- Kutipan Bacaan -
★ ★ ★
Ivan Junianto, Guru Serba Bisa di Desa Terpencil

Sekolahnews.com –  Menjadi guru bukan hanya sekadar profesi yang dijalankan Ivan Ar Junianto, 31 tahun. Baginya, menjadi guru adalah sebuah pengabdian. Ia ingin membantu para siswa menjadi sosok yang pintar untuk bekal menggapai masa depan.

Ivan sudah menjadi guru honorer sejak 2007. Ia ditugaskan mengajar di SDN Cibungur Kelas Jauh Cijuhung. Sekolah ini berada di daerah terpencil dekat Bendungan Cirata, tepatnya di Desa Bojongmekar, Kecamatan Cipeundeuy, Kabupaten Bandung Barat, Jawa Barat.

Perahu dan rakit atau getek adalah satu-satunya andalan transportasi warga di daerah ini.
★ ★ ★
- Daftar Data -
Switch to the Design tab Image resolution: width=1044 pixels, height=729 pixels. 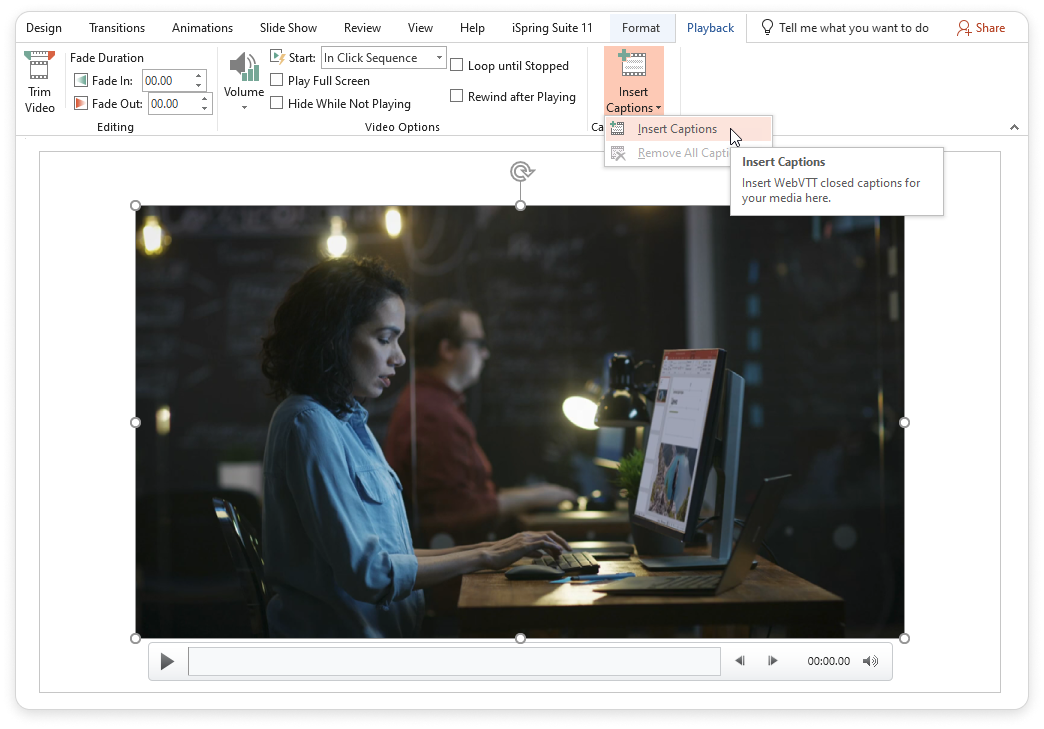tap(44, 27)
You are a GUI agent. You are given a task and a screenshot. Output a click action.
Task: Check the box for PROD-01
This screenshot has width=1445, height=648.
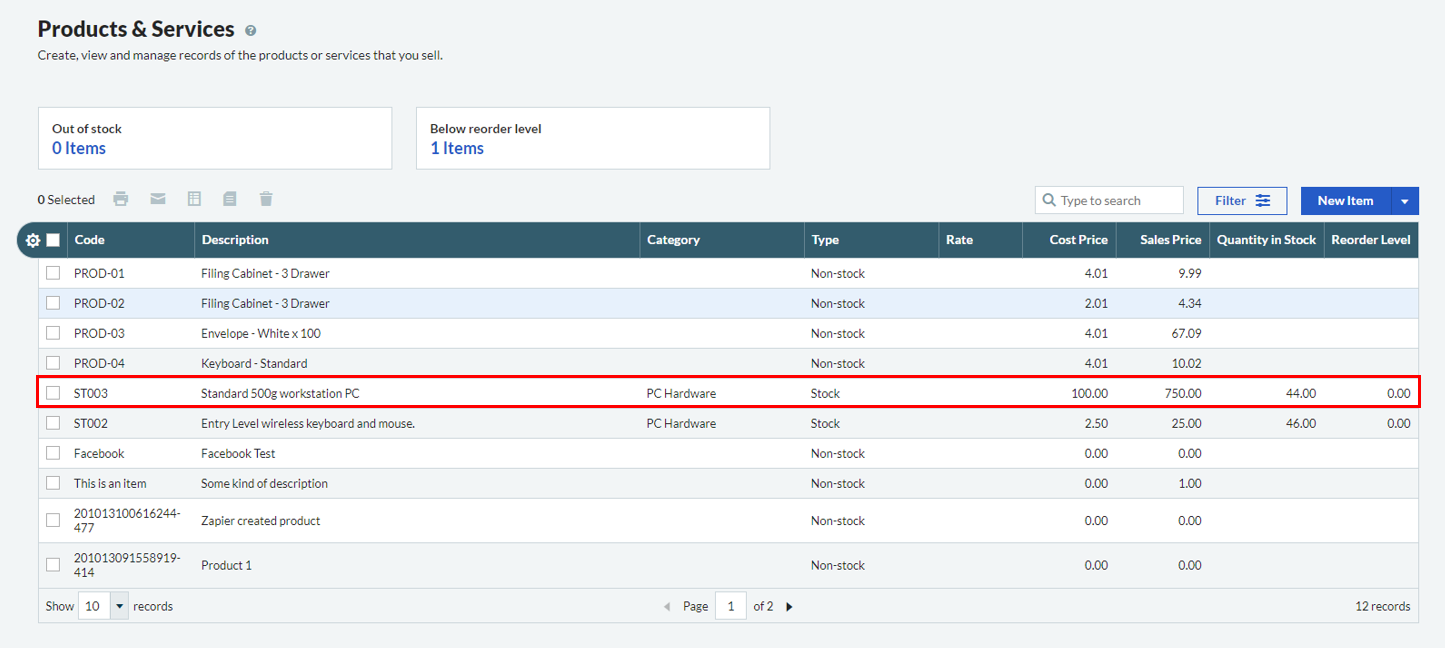[x=53, y=273]
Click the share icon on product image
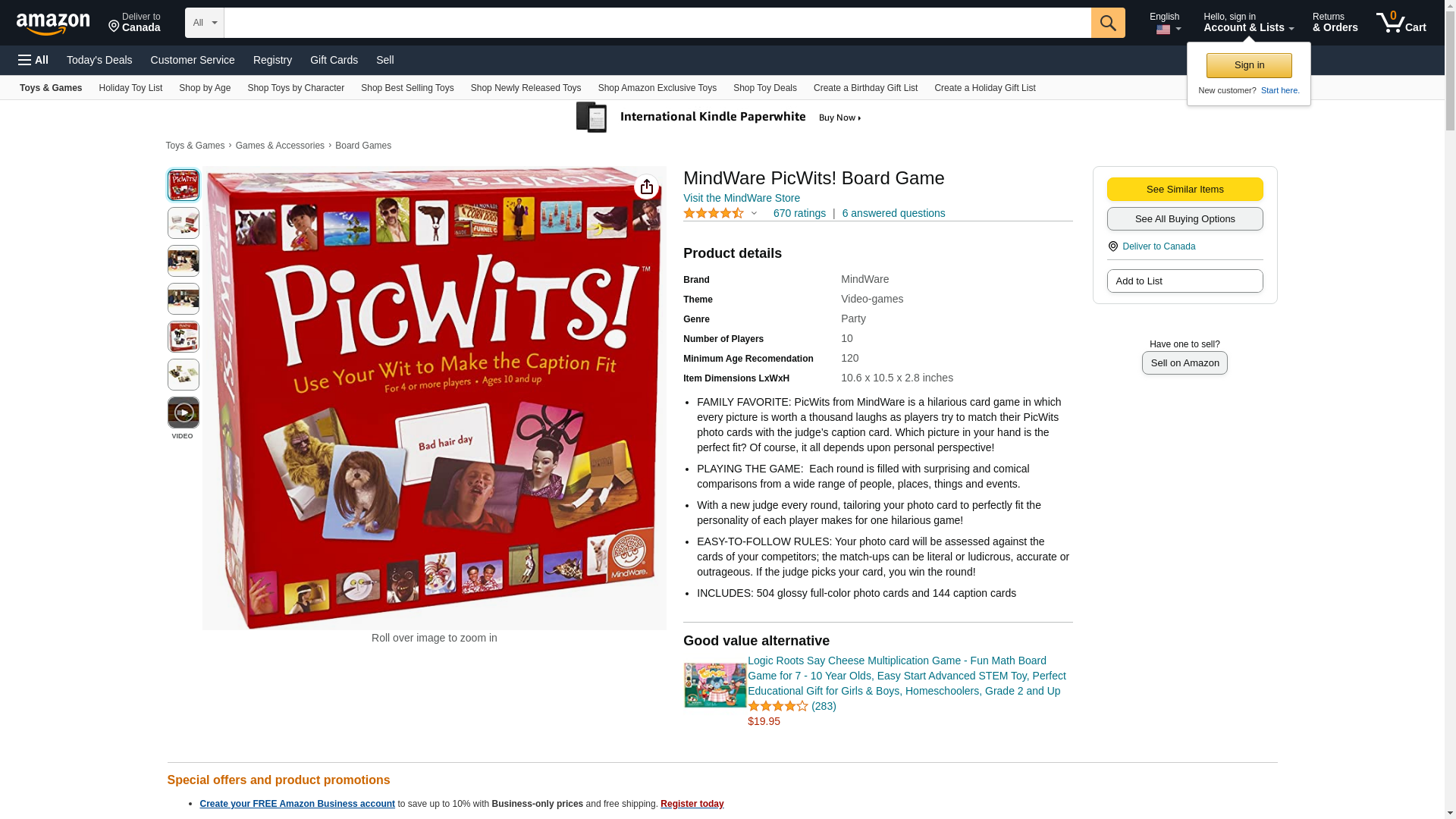The image size is (1456, 819). pos(646,187)
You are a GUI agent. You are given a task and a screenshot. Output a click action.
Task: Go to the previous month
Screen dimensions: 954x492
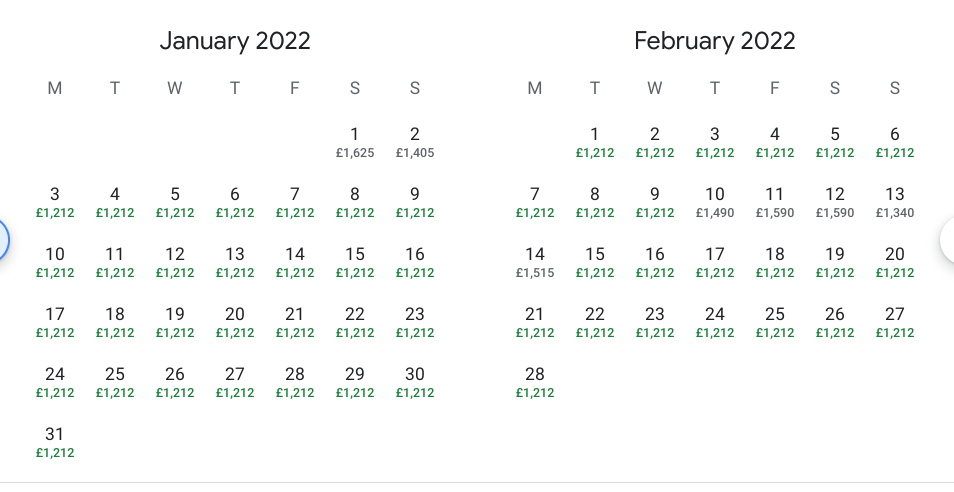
★ ★ ★
- Pertanyaan -
- A) Menurut kutipan tentang Ivan Junianto, sejak tahun berapa Ivan menjadi guru honorer?
- B) Dalam kutipan tentang Ivan Junianto, sebutkan semua wilayah administratif yang dipakai untuk menerangkan letak sekolah tempat Ivan mengajar.

- Jawaban -
- A) Sejak 2007.

- B) Desa Bojongmekar, Kecamatan Cipeundeuy, Kabupaten Bandung Barat, Jawa Barat